The ghost sign on 79th Street in South Shore advertises the services of “Carl J. Adams, Undertaker.” That occupation, which is now known by the less morbid term “funeral director,” is not the only detail that makes the sign look archaic. Mr. Adams’s telephone numbers are listed as STEWART 0076-7 and SO. CHI. 3101-2.
Long before the cell phone era, in which every phone call requires dialing 10 numbers, Bell Telephone customers had only five numbers, preceded by two letters. The letters represented exchanges, where operators plugged jacks into switchboards to connect callers. They were prefixes of longer words, which not only made numbers easier to remember, but indicated where in the city a customer lived and did business.
In the early part of the 20th Century, Carl J. Adams prepared the dead for burial in a funeral parlor on the 9100 block of South Houston Avenue, in the South Chicago neighborhood. Hence, his SOuth Chicago exchange.
The day after I spotted that ghost sign, I wandered into an antique store on Belmont Avenue, which had a fishbowl full of vintage matchbooks. Most of the books’ telephone numbers had lettered exchanges. The Embers on Walton was at WHitehall 4-1105. The Cypress, near 31st and Ogden, was FAculty 3-2727. The Bismarck Hotel was CEntral 6-0123. (The exchange era coincided with the era when people smoked like fiends — in restaurants, in bowling alleys, in taverns, on airplanes.)
The Bismarck (now the Allegro Royal Sonesta Hotel Chicago Loop), was at 171 E. Randolph St., hence the “CEntral” exchange. Back in that day, many local exchanges corresponded with the names of the neighborhoods they served: ALbany, AUstin, CAlumet, ENglewood, GRaceland, HUmboldt, KEdzie, LAkeview, NOrmal, PUllman, ROgers Park, SOuth Shore, UPtown. (Here’s a complete list of Chicago exchanges, courtesy of Living History of Illinois.)
From 1921 to 1948, callers used the first three letters of an exchange, followed by four numbers. The two-letter, five-digit era began in 1948, when the phone company added an extra digit to exchanges to meet the postwar demand for telephones. (The title of Call Northside 777, which starred James Stewart as a Chicago reporter investigating a murder case, hearkens back to an even earlier time, when exchanges were followed by only three numbers. Telephone exchanges also inspired the names of the Glenn Miller song “Pennsylvania 6-5000,” and the Elizabeth Taylor movie BUtterfield 8.) Area codes were also introduced just after World War II. They were the beginning of the end for exchanges. Now, an area code is almost as accurate a delineator of a customer’s location as an exchange once was. Exchange names were officially phased out in 1977, but continued to appear in phone books until the 1980s, because not everyone appreciated the change. According the The New York Times, “in the early 1960s, when lettered prefixes like YUkon, TRafalgar and PEnnsylvania were being replaced in phone numbers…groups like the Anti-Digit Dialing League and the Committee of Ten Million to Oppose All-Number Calling were formed. They knew that 736-5000 just did not have the ring of the ‘Pennsylvania 6-5000’ that Glenn Miller made famous.”

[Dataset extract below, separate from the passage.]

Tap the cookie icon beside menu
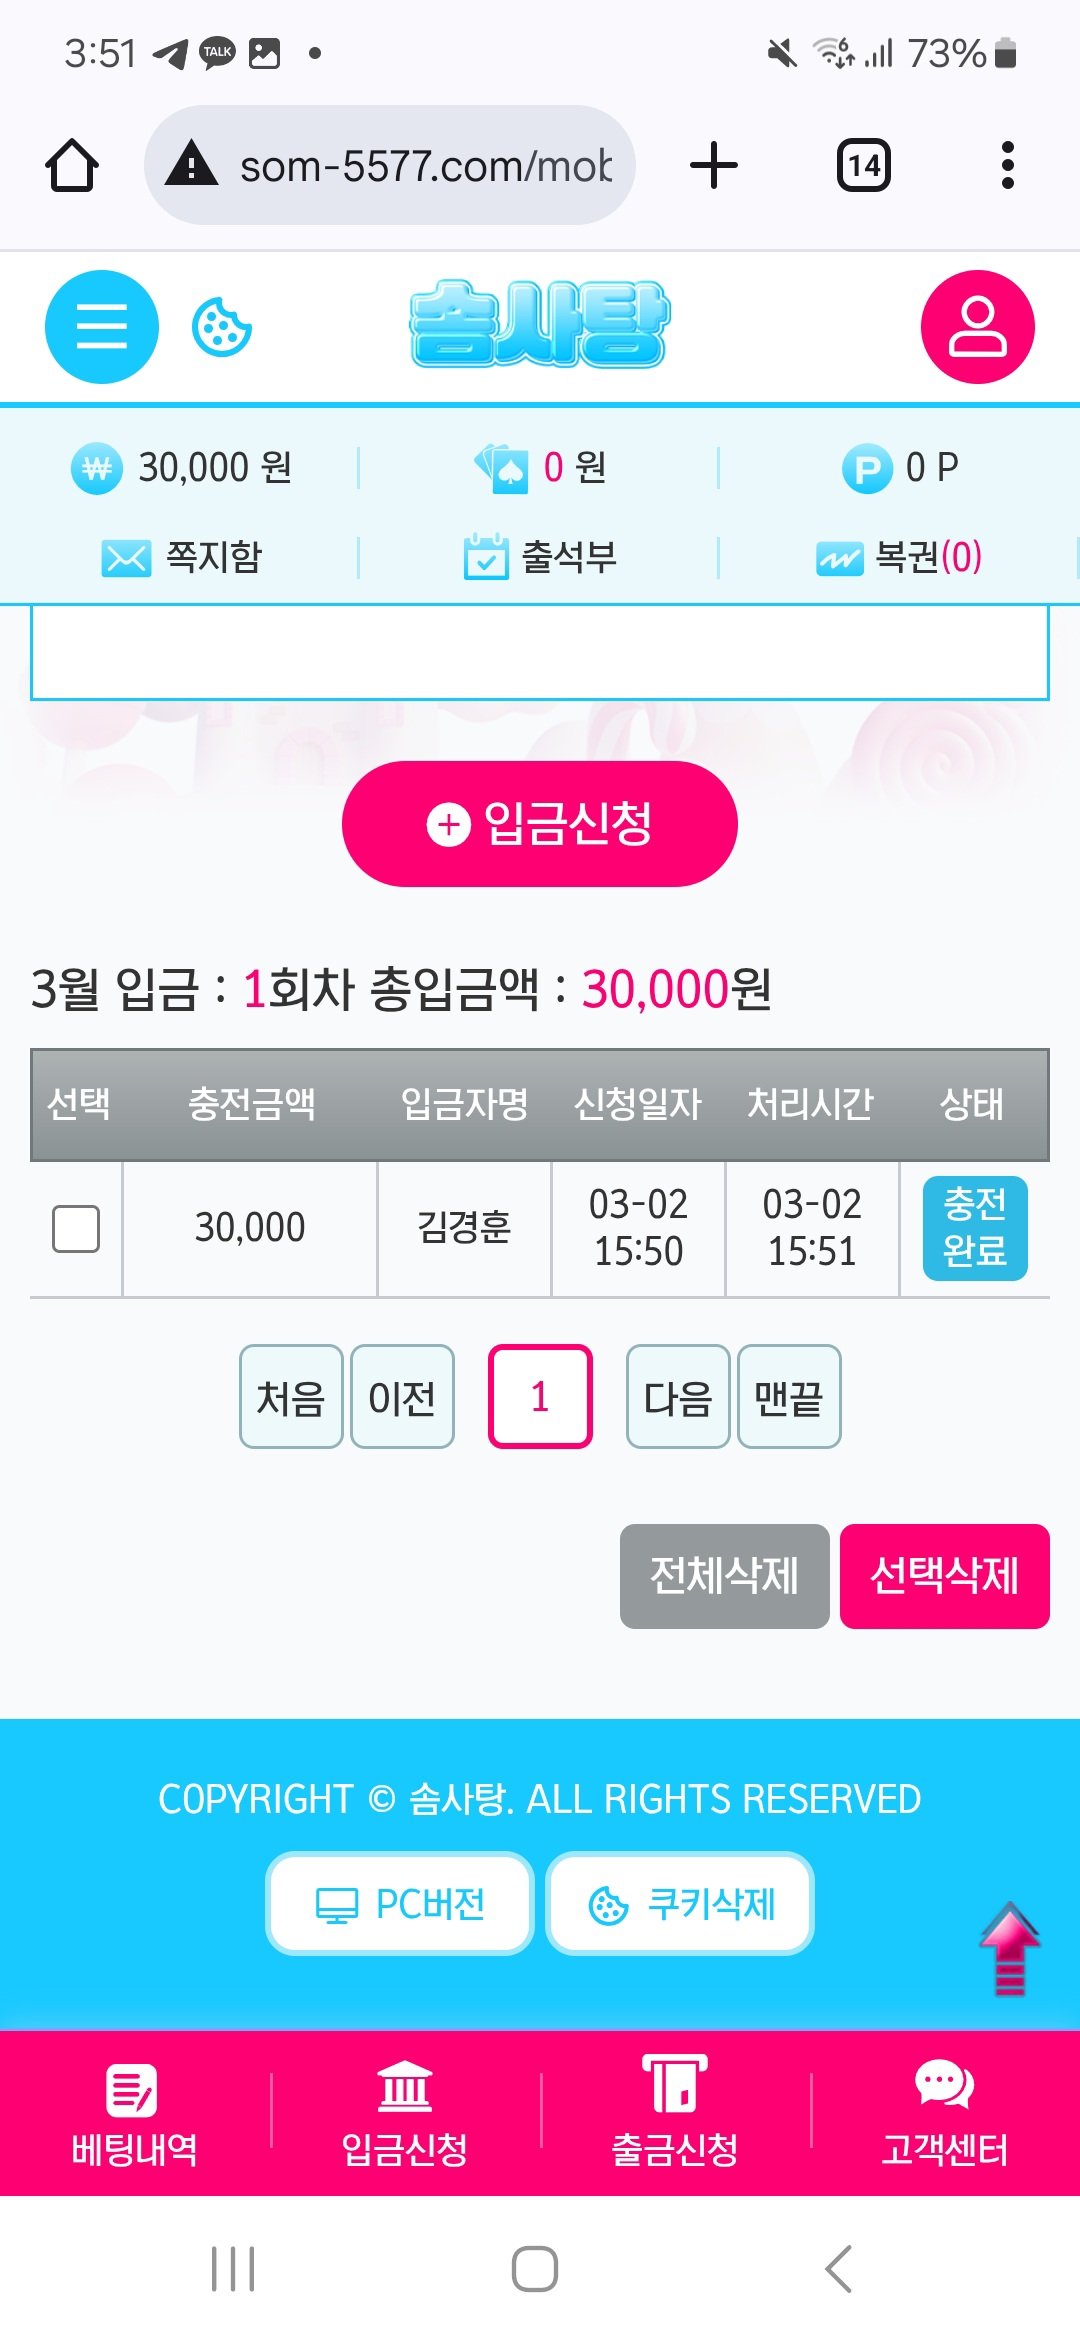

Even though exchange names have disappeared, they still live on in the numbers that replaced them. Let’s go back to Undertaker Adams’s exchange, SOuth Chicago. “SO” corresponds to “76” on a telephone keypad. I just received a copy of the 2023 Yellow Pages (another relic of the pre-cell phone era), which only lists businesses still clinging to their landlines. The South Chicago Pentecostal Church of God, 9231 S. Houston Ave., is at 768-0558. HUmboldt corresponds to “48.” The phone number for the Humboldt Family & Maternity Medical Center, 2556 W. North Ave., is 486-0899. What about LAkeview? Does anyone in Lake View still have a landline, and is its number descended from the old LAkeview exchange? Yes! Call the Lakeview Funeral Home, 1458 W. Belmont Ave., at 525-0178.
Alas, the romance of the telephone is dead. Who makes phone calls anymore, anyway, now that we have text messaging, email and Slack? And “773-Ravenswood 8-3612” just doesn’t roll off the tongue the way it did before area codes.